The scheme is aimed at encouraging customers to opt for digital payments even in those places where the internet connectivity is poor.
An announcement to this effect was made by RBI Governor Shaktikanta Das.
Under the pilot scheme, payment system operators (PSO) banks and non-banks may offer digital payments offline (payments that do not require internet connectivity to take effect), said a notification in this regard.
“The Reserve Bank has been encouraging entities to develop offline payment solutions. It is, therefore, proposed to allow a pilot scheme for small value payments in offline mode with built-in features for safeguarding interest of users, liability protection, etc,” the governor said.
The RBI said absence of, or erratic, internet connectivity, especially in remote areas, is a major impediment for adoption of digital payments. Availability of options to make offline payments, using cards, wallets or mobile devices, could boost the adoption of digital payments, it said.
As per the pilot scheme, payments can be made using cards, wallets, or mobile devices or through any other channel without any Additional Factor of Authentication (AFA), a RBI notification said.
The upper limit of a payment transaction shall be Rs 200, although the total limit for offline transactions on an instrument will be Rs 2,000, at any point of time, the RBI said, adding that “resetting of the limit shall be allowed in online mode with AFA”.
The pilot scheme should be undertaken till March 31, 2021 only, the notification said, and added the RBI would decide on formalising such a system based on the experience gained under the pilot.
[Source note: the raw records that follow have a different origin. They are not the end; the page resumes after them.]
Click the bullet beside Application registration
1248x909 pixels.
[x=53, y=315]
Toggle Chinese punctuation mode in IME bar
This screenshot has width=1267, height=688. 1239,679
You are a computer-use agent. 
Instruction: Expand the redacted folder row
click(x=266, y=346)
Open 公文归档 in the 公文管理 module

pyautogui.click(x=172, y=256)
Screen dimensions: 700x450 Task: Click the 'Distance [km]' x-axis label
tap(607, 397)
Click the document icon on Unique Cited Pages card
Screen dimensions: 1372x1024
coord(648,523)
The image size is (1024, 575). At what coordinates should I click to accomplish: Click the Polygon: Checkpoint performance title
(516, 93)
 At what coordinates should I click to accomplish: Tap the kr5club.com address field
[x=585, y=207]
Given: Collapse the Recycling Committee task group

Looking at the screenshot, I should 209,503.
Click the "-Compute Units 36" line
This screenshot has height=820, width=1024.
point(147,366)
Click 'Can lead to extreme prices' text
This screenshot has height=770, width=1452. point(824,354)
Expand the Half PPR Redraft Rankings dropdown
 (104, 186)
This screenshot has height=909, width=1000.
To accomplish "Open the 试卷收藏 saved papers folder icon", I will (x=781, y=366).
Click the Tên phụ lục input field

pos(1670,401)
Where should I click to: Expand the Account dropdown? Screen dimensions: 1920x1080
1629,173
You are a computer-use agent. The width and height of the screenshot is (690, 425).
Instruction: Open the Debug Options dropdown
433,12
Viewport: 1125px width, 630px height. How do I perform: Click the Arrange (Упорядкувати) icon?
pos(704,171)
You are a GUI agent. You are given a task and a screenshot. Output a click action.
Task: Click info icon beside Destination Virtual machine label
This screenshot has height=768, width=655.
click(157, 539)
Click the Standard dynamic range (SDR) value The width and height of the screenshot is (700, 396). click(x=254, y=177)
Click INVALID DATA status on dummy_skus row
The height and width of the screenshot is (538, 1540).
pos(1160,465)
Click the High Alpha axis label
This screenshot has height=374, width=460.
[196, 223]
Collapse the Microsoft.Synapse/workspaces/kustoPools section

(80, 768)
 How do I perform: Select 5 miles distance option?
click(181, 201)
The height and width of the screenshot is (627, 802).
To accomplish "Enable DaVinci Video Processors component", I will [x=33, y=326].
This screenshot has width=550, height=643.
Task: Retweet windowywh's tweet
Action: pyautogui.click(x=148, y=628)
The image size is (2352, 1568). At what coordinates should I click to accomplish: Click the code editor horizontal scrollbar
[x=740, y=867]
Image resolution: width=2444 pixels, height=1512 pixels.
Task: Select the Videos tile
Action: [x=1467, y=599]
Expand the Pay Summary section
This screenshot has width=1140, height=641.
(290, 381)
“The PSO shall send real-time transaction alerts to users as soon as transaction details are received,” it said.
Online Dispute Resolution
Meanwhile, the RBI also said Payment System Operators (PSOs) will have to implement Online Dispute Resolution (ODR) as there is a concomitant increase in the number of disputes and grievances as digital transactions rise significantly.
The statement further said recourse to technology-driven redressal mechanisms that are rule-based, transparent, and involve minimum (or no) manual intervention is necessary to deal with disputes and grievances in a timely and effective manner.
“Accordingly, the Reserve Bank shall require PSOs to introduce ODR systems in a phased manner. To begin with, authorised PSOs shall be required to implement ODR systems for failed transactions in their respective payment systems,” it said.
Based on the experience gained, ODR arrangements will be extended to other types of disputes and grievances, it added.
As per a notification issued by the RBI on ODR, customers should be provided with one or more channels web-based or paper-based complaint form, IVR, mobile application, call centre, and SMS, through branches or offices for lodging disputes and grievances.